The Gates Foundation has distributed $93 million to 21 nonprofits coordinating the networks thus far, with the goal of encouraging schools to develop grassroots solutions to common problems that can serve as best practices examples. While little data was provided on current progress, Columbia University research on the initiative's first year will be released later this year, and student progress data will come in the next three years.
Beyond Baltimore's plans, Achieve Atlanta is using its $530,000 in grant funding to boost college attendance and decrease undermatching among Atlanta Public Schools students, while Chicago's Network for College Success is focusing on improving 9th-grade on-track-to-graduate rates among black, Hispanic and low-income students with its $11 million, according to Chalkbeat.
Last year, The Bill and Melinda Gates Foundation initially announced it was giving $92 million to help schools collaborate on solutions in the form of 19 grants. The move accompanied a step away from pushing for changes to teacher evaluations and academic standards.
That strategy shift, first detailed in 2017 by Bill Gates, places a greater emphasis on "locally driven solutions." At that time, Gates said the foundation would no longer focus on changing teacher evaluations, but put its energy into helping the highest-needs schools and districts in about six to eight states.

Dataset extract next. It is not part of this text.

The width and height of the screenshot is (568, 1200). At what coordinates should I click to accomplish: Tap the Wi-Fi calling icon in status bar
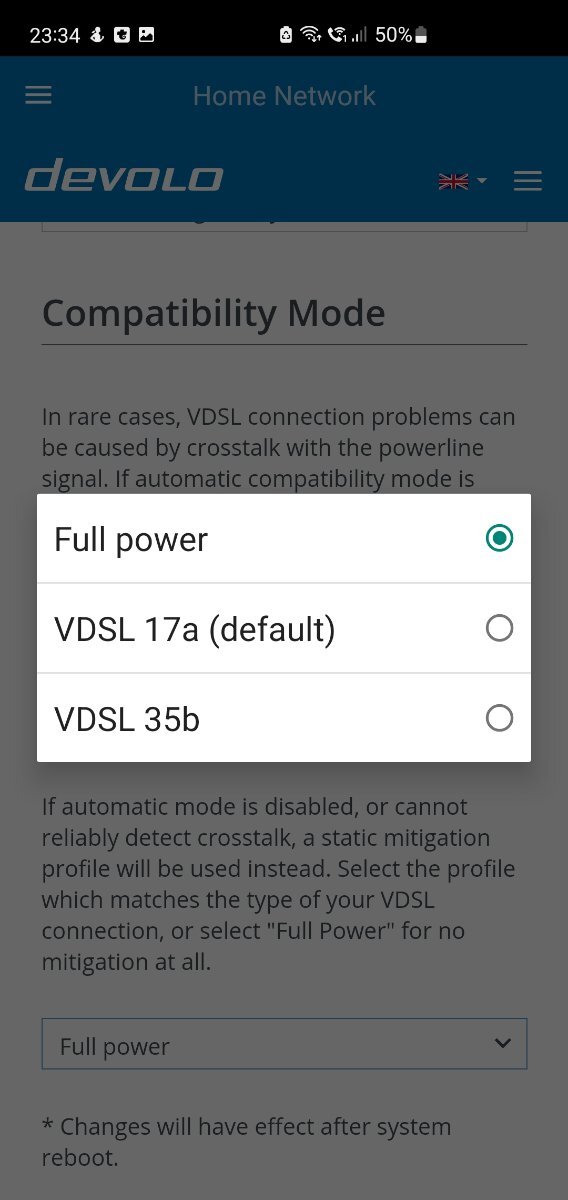point(337,35)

Recently, the foundation released eight case studies examining how school systems’ district offices support schools. Fresno Unified School District’s study, for example, looked at how the district was attempting to add more time in the day to speed up student and teacher learning. New Orleans’ First Line Schools, on the other hand, is working on reorganizing the time teachers do have so they can continue to grow in their professions.